* _Exercise data_
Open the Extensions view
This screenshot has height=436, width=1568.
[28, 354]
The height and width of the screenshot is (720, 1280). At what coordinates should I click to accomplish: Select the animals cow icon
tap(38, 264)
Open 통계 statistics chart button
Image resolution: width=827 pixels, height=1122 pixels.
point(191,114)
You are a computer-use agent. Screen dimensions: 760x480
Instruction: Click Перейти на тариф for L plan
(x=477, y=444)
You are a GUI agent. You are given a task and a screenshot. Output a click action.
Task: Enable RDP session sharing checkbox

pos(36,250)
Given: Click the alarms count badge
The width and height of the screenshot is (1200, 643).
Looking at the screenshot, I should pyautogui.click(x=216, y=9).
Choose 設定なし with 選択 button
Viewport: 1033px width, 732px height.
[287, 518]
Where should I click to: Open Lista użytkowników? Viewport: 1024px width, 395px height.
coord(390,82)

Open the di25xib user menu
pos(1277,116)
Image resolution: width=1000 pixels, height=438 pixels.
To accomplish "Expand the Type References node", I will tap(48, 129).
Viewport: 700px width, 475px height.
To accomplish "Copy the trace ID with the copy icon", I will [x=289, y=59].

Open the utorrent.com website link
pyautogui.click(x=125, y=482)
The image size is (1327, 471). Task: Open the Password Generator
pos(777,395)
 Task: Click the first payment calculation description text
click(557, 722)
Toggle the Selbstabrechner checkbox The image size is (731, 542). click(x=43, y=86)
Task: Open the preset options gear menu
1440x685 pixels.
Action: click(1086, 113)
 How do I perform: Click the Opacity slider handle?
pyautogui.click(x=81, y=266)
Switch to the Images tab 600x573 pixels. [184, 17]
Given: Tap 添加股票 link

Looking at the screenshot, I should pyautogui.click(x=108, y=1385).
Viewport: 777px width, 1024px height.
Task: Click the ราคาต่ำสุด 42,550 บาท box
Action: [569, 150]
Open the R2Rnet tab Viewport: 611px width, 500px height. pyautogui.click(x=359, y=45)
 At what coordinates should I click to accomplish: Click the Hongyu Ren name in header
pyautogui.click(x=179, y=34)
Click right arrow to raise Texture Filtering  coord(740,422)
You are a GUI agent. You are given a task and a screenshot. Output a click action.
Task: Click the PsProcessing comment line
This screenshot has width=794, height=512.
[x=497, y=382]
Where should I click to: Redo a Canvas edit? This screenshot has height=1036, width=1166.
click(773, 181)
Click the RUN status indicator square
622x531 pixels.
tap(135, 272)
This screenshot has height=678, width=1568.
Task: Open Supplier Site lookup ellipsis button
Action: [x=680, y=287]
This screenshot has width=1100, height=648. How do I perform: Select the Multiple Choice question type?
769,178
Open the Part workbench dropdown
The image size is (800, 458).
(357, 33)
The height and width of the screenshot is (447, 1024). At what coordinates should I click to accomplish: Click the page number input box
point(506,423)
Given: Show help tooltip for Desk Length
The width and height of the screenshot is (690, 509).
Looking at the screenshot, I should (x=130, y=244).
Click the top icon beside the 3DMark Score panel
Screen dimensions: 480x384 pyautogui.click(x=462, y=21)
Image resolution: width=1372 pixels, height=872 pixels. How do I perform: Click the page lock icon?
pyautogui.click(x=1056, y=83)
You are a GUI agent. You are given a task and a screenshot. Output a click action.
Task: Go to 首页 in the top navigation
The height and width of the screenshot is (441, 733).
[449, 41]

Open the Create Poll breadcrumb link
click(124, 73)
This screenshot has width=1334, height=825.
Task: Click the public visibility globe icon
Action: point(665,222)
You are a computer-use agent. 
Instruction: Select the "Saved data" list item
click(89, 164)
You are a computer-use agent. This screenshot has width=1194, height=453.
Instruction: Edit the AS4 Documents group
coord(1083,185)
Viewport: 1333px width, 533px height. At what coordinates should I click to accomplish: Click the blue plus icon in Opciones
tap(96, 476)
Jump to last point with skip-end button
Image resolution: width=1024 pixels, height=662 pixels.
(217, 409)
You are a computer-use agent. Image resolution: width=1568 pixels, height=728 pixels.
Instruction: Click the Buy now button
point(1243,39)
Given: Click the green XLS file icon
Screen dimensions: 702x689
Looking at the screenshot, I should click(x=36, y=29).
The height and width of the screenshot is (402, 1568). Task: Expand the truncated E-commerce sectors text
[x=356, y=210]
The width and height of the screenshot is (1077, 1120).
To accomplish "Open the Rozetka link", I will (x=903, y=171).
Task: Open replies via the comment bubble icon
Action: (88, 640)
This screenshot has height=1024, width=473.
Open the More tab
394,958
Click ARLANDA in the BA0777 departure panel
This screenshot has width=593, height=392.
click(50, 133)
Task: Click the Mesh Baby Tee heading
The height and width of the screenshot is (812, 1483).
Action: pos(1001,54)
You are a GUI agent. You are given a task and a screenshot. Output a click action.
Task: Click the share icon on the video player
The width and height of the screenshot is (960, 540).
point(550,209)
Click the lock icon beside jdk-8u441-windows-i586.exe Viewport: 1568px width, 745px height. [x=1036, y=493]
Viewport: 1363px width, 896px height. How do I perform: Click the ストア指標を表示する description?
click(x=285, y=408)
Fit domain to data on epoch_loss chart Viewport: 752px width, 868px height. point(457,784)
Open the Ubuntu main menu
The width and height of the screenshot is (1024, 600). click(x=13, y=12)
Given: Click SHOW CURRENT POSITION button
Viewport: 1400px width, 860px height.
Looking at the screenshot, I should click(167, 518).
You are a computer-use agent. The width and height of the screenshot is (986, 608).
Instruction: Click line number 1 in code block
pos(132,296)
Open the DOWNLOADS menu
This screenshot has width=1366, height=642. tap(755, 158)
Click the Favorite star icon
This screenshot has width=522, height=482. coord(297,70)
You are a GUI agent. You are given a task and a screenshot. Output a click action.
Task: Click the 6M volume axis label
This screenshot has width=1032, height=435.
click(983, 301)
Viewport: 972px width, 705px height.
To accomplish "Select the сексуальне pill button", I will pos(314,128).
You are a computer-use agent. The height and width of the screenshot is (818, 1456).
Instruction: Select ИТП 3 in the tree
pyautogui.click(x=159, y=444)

* _Instructions for the task_
A faithful copy of the lines from the line containing "Viewport: 972px width, 705px height." to the end of the data should be set down, both ends included, and nothing more.

* _Output for this exercise_
Viewport: 972px width, 705px height.
To accomplish "Select the сексуальне pill button", I will pos(314,128).
You are a computer-use agent. The height and width of the screenshot is (818, 1456).
Instruction: Select ИТП 3 in the tree
pyautogui.click(x=159, y=444)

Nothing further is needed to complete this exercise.